Saved data entries
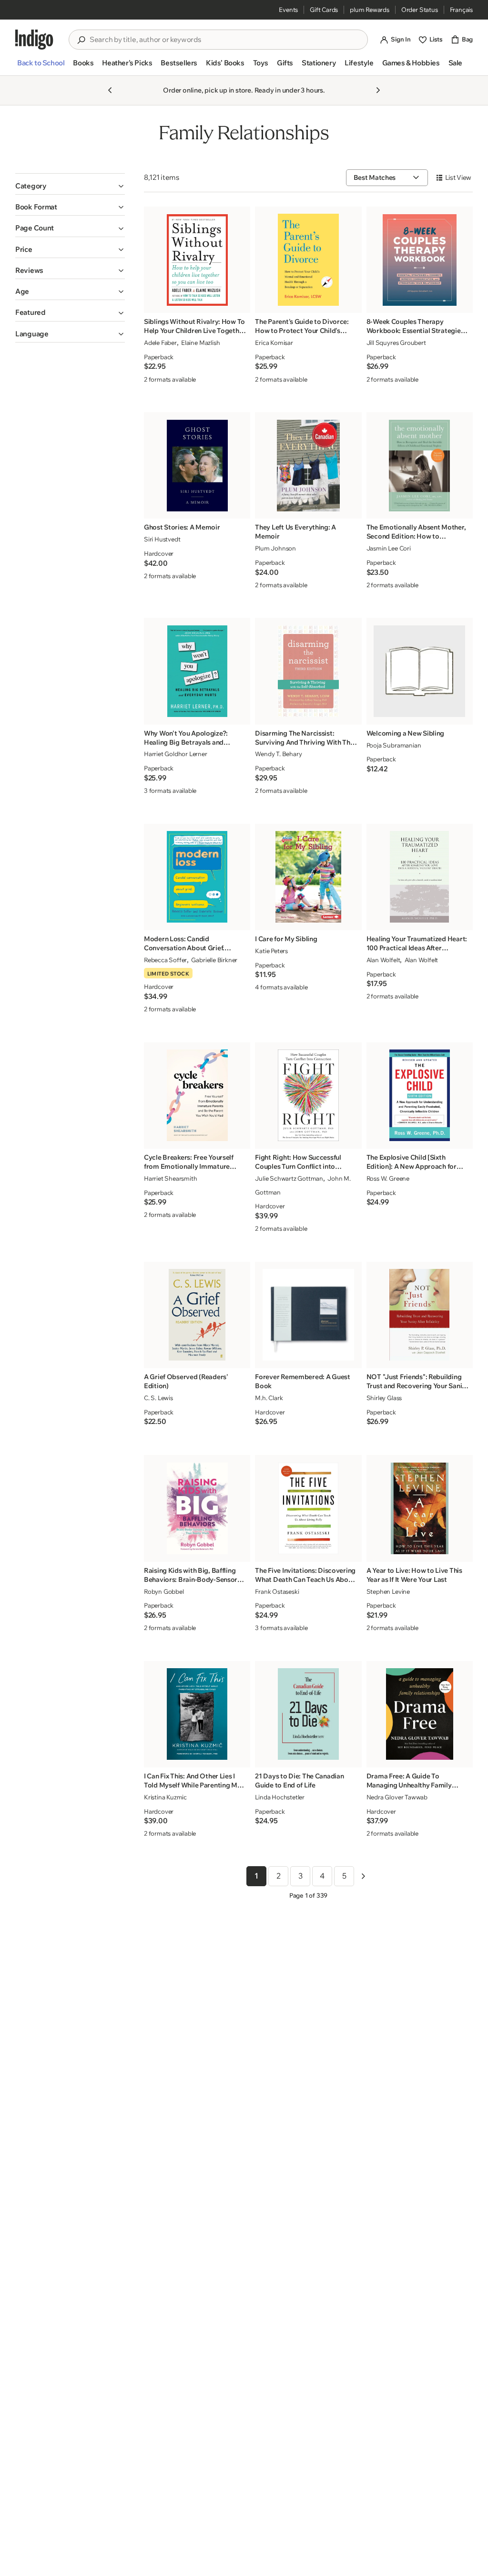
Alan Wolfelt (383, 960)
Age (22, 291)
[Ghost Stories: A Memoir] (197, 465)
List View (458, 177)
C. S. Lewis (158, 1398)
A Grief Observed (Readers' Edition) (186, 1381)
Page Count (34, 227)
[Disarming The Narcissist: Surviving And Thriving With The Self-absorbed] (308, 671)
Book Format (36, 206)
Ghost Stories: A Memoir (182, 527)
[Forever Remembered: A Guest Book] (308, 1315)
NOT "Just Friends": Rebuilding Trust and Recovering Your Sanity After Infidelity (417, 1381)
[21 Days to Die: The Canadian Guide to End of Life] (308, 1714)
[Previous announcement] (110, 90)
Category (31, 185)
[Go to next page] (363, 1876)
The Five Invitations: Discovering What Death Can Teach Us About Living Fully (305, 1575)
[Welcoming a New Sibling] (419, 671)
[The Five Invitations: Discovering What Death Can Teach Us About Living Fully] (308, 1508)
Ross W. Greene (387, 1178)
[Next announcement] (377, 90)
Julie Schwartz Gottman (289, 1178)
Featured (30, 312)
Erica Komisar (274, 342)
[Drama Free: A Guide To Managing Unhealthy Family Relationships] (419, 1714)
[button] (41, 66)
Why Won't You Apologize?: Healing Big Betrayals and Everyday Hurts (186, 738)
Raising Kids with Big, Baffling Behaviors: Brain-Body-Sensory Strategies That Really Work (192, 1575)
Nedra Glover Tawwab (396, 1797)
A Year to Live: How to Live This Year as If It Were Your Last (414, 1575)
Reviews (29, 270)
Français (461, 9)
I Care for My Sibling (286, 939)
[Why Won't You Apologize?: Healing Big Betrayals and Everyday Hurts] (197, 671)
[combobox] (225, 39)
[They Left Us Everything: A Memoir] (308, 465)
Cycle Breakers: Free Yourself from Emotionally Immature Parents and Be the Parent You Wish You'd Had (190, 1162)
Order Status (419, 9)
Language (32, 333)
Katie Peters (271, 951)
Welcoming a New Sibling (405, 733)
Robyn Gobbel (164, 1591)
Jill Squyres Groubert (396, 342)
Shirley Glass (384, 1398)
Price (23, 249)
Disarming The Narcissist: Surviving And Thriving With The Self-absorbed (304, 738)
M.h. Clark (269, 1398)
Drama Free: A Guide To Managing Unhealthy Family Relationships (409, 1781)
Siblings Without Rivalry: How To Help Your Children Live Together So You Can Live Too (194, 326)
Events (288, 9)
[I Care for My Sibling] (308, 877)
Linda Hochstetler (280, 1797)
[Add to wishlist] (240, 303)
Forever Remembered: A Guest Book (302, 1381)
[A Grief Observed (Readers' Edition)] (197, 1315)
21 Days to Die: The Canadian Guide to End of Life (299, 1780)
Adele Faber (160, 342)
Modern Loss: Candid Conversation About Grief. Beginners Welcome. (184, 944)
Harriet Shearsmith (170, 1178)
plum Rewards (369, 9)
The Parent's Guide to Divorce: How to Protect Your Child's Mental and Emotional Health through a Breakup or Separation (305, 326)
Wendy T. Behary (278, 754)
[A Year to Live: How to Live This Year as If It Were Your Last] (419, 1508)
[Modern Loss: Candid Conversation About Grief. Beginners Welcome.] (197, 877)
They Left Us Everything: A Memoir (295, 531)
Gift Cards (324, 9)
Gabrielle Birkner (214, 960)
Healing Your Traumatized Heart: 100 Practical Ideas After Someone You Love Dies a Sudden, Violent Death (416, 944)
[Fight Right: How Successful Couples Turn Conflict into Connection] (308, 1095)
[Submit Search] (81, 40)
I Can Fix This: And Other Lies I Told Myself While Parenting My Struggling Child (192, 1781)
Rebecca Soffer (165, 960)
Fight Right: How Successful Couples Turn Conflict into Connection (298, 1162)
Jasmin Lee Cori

* _Requirement_
The lines to output run from the one containing "Rebecca Soffer (165, 960)" through the last line of the records above; repeat them exactly and nothing more.

* _Problem solution_
Rebecca Soffer (165, 960)
Fight Right: How Successful Couples Turn Conflict into Connection (298, 1162)
Jasmin Lee Cori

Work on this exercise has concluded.